People who are now using machine learning to analyze consumer and user behavior already have the data available to them. “What AI is opening up to them is a different set of techniques to analyze roughly the same data.”
While AI and machine learning tools don’t make it easier to collect data, they “dramatically change how the collected data is ‘used,’” said Cornell Tech Computer Science professor, Vitaly Shmatikov, in an email.
But in the absence of any regulations or ethical guidelines, he believes it is important to minimize this type of data collection, at least until there is better understanding of how these tools are being used, how they process data, and what they are extrapolating from it.
“We don’t yet fully understand what can be learned from the data,” he added. “Sometimes the data collected for one purpose [e.g., location data] reveals a lot of sensitive information about individuals, intentionally or unintentionally.”
Powerful data analysis technologies based on machine learning tend to reveal information about people “that may not be explicit in the data but can be inferred from it – social relationships, political and religious affiliation, sexual orientation, etc.,” he said. And they “may reveal a lot of information beyond the purpose for which it was collected.”
AI algorithms are predefined instructions that set a process in motion. An algorithm can help weed out fake stories or undesirable job applicants, for example, but depending on the quality of the instructions, the process could go wildly wrong.

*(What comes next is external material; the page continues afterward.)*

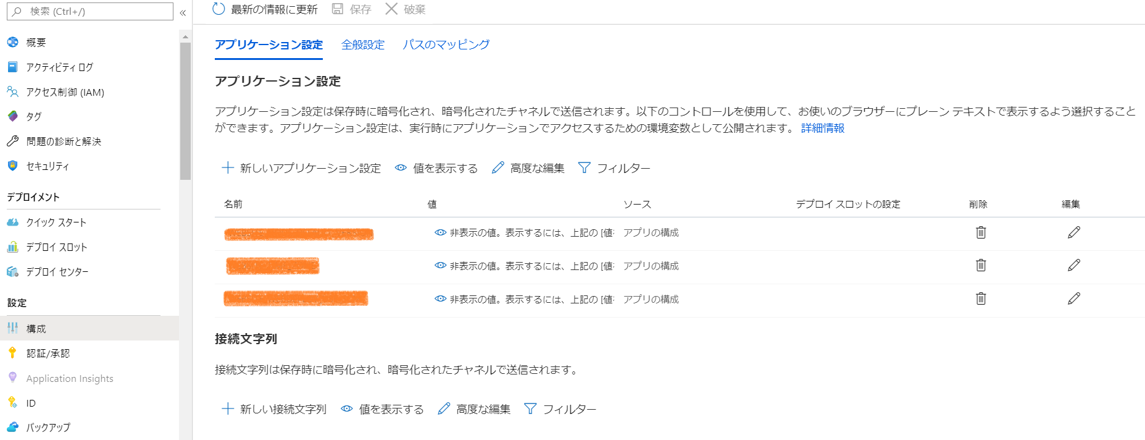Click the trash icon in the third row
1145x440 pixels.
point(980,299)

AI algorithms similar to those used to track fake news, for example, are a particular concern because they may “make decisions and recommendations that do not meet our priorities and values as a society,” such as who gets hired or fired, who gets credit, or who gets a prison sentence.

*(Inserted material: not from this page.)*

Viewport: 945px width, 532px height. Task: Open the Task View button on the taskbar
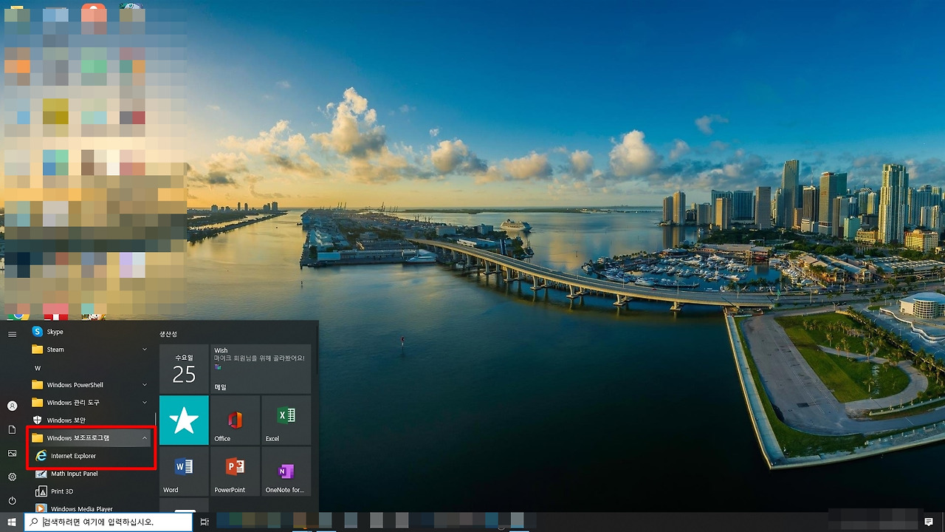pos(205,522)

“In these situations,” he added, “it is important to ensure that AI algorithms are fair, unbiased, accountable, and transparent.”
For now, technology companies are the ones leading the charge toward implementing machine learning, sometimes in partnership with other interested parties. But Lorica expects the field to open up significantly.

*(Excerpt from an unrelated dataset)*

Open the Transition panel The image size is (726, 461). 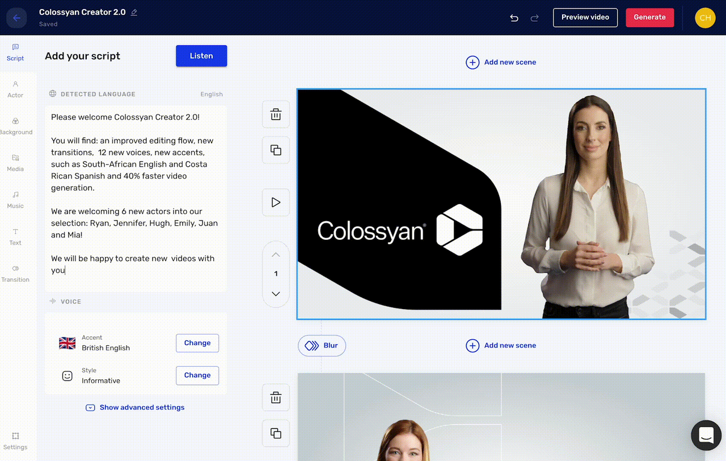pyautogui.click(x=15, y=274)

“You [will] see a wave of companies developing tools specifically for advertisers or e-commerce sites,” he said. “You just license the technology from these other companies. We’re also seeing … software-as-a-service, which makes it even easier for companies to use these tools. … We will see maybe the rise of a new set of companies who are selling tools that take advantage of these new techniques.”
Fortunately, there are now groups and data scientists that are aware of ethical concerns surrounding data use in machine learning. And a lot of companies are already discussing transparency and fairness, and ethics training for data processing and machine learning algorithms.
But Lorica believes more can be done. He suggests adding AI ethics to the data science curriculum in companies as they onboard a new set of data scientists. “Or in the case of universities, then maybe fairness and transparency in [machine learning] is an important part of the training.”